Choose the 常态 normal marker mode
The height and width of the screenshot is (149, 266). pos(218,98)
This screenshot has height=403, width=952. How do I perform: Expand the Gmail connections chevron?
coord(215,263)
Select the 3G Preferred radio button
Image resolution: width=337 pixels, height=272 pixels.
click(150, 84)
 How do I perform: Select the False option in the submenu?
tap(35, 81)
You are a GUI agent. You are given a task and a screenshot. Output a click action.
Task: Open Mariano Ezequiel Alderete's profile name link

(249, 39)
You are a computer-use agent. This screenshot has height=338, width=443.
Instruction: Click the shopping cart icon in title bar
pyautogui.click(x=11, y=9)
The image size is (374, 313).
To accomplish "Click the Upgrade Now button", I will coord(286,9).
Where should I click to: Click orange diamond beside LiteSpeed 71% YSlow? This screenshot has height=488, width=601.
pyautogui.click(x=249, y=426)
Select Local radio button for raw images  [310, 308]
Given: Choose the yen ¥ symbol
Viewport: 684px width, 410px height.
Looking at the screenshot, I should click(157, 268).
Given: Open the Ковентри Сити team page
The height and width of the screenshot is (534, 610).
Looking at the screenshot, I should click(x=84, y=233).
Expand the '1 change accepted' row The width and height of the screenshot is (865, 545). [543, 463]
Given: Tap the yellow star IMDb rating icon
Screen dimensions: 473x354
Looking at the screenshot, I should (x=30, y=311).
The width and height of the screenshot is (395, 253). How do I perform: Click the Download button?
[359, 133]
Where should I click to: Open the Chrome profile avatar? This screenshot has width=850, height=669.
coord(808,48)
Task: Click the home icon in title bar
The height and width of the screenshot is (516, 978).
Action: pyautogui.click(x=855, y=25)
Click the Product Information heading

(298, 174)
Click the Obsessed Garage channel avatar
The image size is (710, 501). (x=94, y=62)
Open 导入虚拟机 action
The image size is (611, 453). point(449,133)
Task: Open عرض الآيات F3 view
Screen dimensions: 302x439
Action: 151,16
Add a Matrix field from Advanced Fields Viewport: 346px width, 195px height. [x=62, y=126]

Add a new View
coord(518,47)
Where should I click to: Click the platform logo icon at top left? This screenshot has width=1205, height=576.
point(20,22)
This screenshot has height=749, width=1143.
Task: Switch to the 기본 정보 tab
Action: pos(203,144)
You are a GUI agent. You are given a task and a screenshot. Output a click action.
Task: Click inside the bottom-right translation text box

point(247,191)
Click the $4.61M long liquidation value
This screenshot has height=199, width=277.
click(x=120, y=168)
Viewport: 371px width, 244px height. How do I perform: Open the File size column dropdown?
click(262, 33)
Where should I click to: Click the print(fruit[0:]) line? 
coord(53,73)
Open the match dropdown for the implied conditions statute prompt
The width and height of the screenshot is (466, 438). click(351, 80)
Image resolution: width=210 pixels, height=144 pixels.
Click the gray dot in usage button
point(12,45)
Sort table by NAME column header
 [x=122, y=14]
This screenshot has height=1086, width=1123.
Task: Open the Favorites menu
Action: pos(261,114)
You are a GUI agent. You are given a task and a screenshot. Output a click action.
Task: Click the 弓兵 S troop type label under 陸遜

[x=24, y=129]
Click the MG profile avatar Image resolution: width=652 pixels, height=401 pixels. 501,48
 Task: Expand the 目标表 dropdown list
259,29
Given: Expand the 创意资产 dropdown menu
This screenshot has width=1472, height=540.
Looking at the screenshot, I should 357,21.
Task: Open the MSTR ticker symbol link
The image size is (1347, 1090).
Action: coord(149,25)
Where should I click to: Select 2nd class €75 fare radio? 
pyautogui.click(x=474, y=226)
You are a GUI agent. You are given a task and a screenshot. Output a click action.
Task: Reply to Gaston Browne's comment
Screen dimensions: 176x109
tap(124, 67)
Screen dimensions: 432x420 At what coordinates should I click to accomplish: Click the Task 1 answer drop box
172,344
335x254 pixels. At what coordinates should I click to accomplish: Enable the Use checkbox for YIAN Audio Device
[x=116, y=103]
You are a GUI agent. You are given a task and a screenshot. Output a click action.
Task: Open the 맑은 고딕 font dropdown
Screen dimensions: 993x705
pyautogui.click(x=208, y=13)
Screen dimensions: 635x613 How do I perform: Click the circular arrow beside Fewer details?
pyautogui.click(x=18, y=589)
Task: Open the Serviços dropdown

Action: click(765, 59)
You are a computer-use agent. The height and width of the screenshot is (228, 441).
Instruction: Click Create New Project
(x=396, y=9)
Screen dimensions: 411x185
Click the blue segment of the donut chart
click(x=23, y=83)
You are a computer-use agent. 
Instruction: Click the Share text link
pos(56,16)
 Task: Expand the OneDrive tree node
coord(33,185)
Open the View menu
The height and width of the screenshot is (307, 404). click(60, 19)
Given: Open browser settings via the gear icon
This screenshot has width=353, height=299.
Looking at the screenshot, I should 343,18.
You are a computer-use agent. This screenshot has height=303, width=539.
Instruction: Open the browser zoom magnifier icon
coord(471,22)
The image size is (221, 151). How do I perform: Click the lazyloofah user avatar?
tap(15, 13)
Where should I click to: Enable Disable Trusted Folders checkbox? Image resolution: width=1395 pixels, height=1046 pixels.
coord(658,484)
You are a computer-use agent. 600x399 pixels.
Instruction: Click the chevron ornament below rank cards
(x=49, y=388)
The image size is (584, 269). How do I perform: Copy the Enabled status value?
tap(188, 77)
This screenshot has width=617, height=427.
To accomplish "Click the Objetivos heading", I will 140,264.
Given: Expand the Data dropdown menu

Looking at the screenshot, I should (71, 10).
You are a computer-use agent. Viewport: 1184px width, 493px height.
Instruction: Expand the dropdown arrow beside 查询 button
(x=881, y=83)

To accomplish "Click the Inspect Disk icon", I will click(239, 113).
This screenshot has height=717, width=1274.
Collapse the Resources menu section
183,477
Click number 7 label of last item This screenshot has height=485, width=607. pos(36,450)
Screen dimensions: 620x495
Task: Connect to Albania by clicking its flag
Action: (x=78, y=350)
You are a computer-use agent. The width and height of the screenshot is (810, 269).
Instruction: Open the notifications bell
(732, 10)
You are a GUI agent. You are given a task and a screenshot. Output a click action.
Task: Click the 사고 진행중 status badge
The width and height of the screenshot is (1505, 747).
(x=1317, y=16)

Given exercise: Output the listing from the line containing "The image size is (584, 269)." through the line containing "will click(239, 113).", both included, as a two-column CSV with the columns text and answer, one row per entry. Put each value in a single quoted field, with line breaks replaced by spaces.

Exercise solution:
text,answer
"The image size is (584, 269). How do I perform: Copy the Enabled status value?","tap(188, 77)"
"This screenshot has width=617, height=427. To accomplish ""Click the Objetivos heading"",","I will 140,264."
"Given: Expand the Data dropdown menu","Looking at the screenshot, I should (71, 10)."
"You are a computer-use agent. Viewport: 1184px width, 493px height. Instruction: Expand the dropdown arrow beside 查询 button","(x=881, y=83)"
"To accomplish ""Click the Inspect Disk icon"",","I will click(239, 113)."